Combined MEK and PARP inhibition enhances radiation response in rectal cancer.

Rectal cancer is frequently diagnosed at a locally advanced stage and treated by neoadjuvant chemoradiation. Current efforts to improve treatment outcome are focused on intensifying neoadjuvant chemotherapy, which is associated with higher levels of toxicity. To discover alternative strategies, we establish patient-derived rectal cancer organoids that reflect clinical radiosensitivity and use these organoids to screen 1,596 drug-radiation combinations. We find that inhibitors of rat sarcoma virus/mitogen-activated protein kinase (RAS-MAPK) signaling, especially mitogen-activated protein kinase kinase (MEK) inhibitors, strongly enhance radiation response. Mechanistically, MEK inhibitors suppress radiation-induced activation of RAS-MAPK signaling and selectively downregulate RAD51, a component of the homologous recombination DNA repair pathway.

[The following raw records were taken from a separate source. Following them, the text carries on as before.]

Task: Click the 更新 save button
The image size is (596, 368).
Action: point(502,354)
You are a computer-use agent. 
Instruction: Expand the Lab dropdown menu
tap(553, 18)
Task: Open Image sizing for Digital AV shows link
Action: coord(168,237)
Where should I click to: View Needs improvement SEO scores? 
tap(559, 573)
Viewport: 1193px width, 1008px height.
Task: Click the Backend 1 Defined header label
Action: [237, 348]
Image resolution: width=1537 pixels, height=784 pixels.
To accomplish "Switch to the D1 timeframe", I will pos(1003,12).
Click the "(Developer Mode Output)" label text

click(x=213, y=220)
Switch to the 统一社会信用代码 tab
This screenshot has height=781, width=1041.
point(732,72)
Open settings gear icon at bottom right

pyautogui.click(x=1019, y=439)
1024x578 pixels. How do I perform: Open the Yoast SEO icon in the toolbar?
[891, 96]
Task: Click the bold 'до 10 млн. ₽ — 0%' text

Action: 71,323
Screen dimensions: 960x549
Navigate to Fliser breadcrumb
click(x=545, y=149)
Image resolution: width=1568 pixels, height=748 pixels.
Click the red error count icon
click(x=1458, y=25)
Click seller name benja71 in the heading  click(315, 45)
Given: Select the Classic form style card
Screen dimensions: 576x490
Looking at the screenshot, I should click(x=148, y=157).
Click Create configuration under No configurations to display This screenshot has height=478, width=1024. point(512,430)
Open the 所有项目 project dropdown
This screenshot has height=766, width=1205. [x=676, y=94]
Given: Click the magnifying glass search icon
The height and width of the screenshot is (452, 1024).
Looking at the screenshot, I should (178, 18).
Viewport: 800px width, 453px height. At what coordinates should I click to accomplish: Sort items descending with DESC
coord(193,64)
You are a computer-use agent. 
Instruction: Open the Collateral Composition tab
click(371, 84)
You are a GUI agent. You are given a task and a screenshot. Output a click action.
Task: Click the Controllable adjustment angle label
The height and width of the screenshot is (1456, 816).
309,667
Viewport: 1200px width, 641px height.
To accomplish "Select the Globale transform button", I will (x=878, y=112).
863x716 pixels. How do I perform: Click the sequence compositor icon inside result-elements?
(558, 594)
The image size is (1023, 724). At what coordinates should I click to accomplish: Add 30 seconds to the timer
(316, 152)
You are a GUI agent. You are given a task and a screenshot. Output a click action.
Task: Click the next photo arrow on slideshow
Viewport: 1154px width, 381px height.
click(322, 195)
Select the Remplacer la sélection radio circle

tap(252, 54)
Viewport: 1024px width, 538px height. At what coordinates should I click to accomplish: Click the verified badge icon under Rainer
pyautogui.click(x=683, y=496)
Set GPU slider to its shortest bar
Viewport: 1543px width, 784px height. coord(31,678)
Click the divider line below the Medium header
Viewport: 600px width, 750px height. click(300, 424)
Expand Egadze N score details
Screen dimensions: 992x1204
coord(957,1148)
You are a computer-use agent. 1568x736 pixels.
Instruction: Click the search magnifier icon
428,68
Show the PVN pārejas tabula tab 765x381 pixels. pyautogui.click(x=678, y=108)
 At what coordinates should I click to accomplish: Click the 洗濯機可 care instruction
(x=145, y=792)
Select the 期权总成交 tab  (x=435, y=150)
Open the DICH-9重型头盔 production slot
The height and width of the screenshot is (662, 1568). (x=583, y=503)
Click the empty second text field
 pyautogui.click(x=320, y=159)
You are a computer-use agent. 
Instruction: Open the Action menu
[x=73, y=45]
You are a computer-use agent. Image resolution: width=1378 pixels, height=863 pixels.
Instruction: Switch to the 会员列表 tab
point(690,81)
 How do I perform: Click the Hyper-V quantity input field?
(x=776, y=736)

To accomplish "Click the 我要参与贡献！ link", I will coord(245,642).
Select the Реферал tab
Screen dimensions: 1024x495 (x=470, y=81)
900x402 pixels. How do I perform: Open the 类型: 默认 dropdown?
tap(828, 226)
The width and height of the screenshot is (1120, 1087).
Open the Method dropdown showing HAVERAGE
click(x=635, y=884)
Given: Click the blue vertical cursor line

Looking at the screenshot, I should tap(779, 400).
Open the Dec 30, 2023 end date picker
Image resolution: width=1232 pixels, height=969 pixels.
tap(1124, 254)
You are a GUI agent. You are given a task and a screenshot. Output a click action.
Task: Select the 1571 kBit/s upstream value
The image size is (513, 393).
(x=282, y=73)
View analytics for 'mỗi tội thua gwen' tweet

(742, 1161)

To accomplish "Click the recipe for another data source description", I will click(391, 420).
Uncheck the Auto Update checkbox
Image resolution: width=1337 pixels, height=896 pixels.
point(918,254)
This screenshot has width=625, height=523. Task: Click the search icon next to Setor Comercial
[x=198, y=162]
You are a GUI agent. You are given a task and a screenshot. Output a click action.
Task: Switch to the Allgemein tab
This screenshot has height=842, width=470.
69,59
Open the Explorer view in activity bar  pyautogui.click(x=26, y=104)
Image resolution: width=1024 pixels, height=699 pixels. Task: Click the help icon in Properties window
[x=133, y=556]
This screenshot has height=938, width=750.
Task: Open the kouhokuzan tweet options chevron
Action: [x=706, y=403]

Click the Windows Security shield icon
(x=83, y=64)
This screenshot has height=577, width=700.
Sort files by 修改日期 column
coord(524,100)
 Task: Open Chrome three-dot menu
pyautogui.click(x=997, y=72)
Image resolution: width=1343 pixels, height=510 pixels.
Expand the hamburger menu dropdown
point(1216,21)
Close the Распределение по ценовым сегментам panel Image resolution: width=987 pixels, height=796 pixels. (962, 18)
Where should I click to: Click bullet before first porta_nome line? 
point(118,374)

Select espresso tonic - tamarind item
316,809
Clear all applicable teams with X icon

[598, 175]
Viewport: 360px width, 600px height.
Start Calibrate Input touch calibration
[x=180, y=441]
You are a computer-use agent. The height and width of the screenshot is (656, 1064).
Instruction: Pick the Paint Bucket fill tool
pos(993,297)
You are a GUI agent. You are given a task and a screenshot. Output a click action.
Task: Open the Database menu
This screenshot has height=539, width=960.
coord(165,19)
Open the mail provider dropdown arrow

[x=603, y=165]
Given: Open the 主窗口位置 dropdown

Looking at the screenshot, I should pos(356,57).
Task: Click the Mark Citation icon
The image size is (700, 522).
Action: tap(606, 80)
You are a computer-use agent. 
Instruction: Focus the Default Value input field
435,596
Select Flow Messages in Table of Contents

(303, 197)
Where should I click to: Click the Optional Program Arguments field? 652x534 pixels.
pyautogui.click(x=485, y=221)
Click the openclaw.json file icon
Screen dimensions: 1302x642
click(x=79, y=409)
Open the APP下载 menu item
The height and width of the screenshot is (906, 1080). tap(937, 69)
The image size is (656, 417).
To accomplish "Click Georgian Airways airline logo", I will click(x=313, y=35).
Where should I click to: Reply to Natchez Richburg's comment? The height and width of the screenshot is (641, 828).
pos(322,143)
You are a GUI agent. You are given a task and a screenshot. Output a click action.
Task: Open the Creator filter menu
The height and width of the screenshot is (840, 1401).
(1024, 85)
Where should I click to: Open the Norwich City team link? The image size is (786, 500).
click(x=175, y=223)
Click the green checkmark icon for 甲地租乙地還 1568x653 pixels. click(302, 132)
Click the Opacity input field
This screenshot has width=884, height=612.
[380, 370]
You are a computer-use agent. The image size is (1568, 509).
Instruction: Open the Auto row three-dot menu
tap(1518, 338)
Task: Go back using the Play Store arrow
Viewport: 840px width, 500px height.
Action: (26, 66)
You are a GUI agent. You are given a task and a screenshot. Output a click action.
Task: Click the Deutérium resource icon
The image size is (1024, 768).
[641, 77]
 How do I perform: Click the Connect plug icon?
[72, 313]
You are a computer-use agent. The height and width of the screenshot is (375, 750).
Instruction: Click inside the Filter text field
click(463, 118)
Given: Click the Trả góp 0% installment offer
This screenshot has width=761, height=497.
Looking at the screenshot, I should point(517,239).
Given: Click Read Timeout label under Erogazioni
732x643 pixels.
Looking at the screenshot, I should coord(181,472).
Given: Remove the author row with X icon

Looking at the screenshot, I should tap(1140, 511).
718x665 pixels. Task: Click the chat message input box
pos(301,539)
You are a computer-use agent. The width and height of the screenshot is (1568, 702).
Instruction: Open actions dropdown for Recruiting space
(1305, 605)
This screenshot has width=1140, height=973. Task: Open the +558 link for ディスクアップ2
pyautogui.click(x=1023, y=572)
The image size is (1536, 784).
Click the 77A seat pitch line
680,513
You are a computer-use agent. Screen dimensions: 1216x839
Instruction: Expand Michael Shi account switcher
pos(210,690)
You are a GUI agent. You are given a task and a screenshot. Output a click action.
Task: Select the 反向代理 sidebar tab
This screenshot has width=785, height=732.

Through testing drug-drug-radiation combinations in organoids and cell lines, we identify that a combined poly ADP-ribose polymerase (PARP) and MEK inhibition can further enhance radiosensitivity of colorectal cancers, which we confirm in mouse xenograft models. Our data support clinical testing of MEK and PARP combination therapy with radiation in locally advanced rectal cancers as an alternative to chemoradiation.